----- RECORD EXCERPTS

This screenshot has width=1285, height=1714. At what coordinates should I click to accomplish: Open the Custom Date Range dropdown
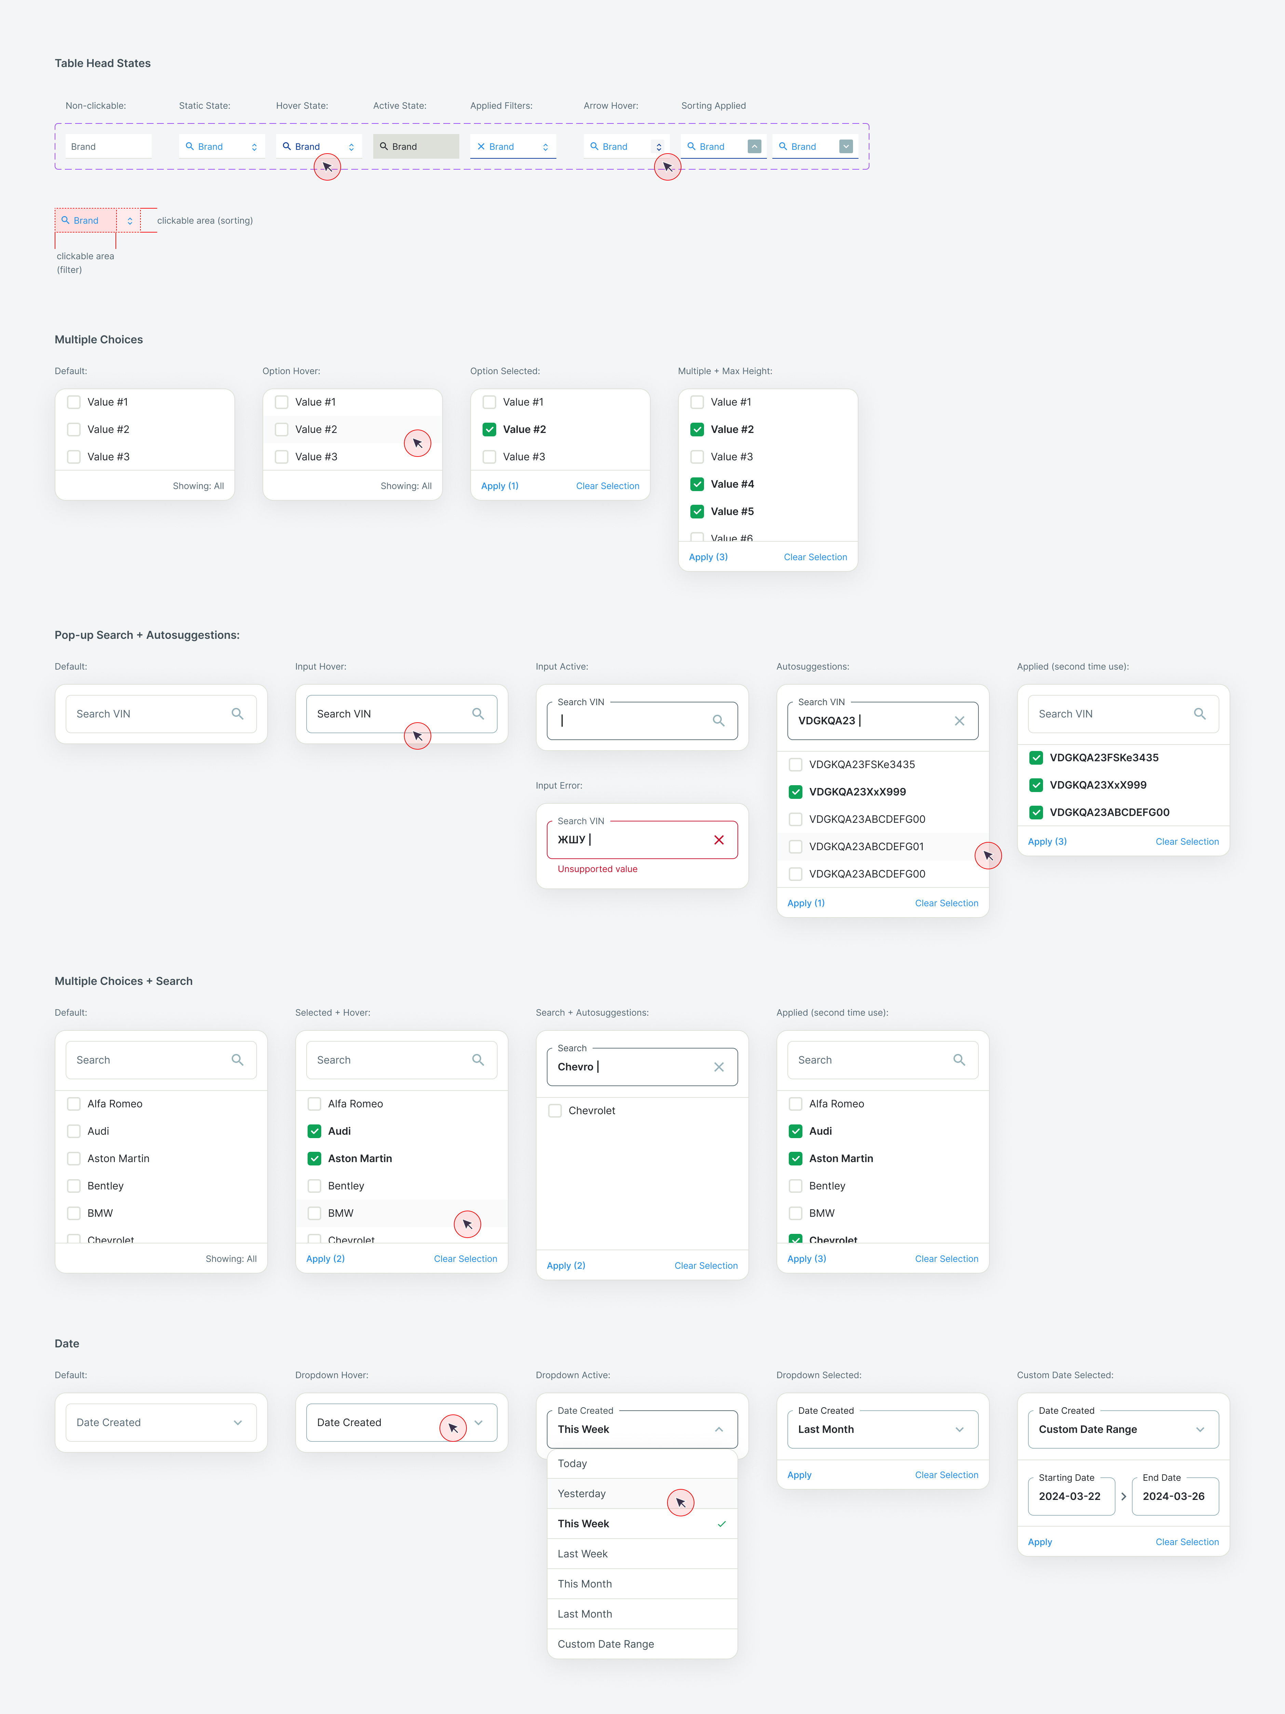pos(1200,1430)
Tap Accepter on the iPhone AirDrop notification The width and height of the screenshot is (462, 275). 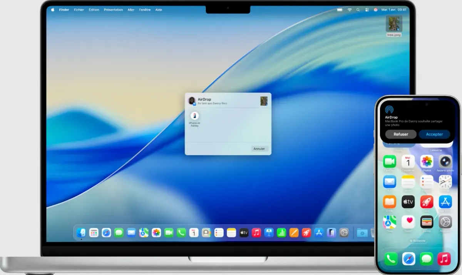[434, 134]
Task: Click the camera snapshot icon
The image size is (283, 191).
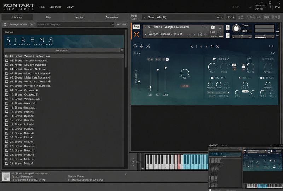Action: [x=213, y=27]
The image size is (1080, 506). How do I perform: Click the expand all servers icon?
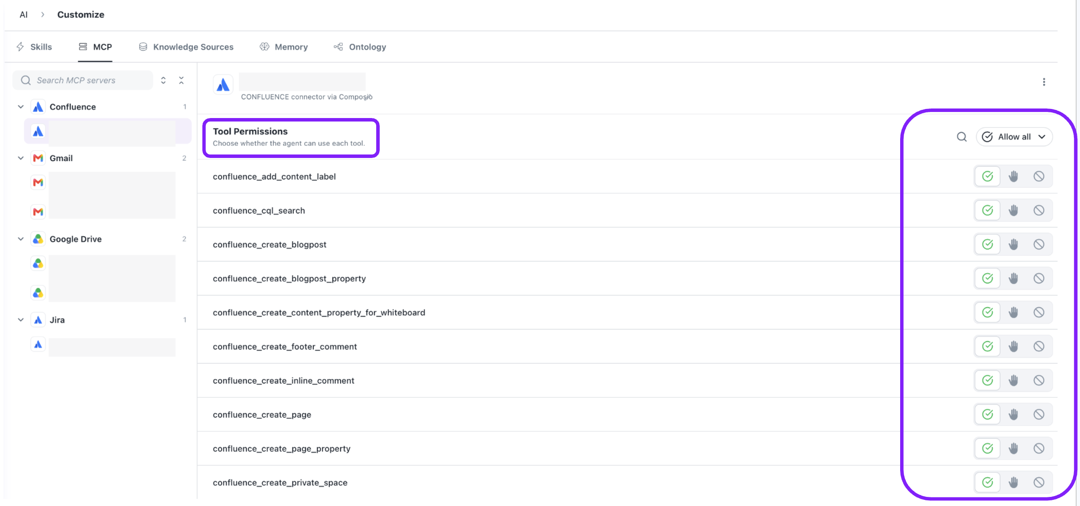point(163,80)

----------

Copy the rows above word for word, from the line containing "Task: Click the camera snapshot icon" through the end of the rows, including both ends. Leave the pictures out.

**SOLUTION FOR THIS EXERCISE**
Task: Click the camera snapshot icon
The image size is (283, 191).
Action: [x=213, y=27]
The image size is (1080, 506). How do I perform: Click the expand all servers icon?
point(163,80)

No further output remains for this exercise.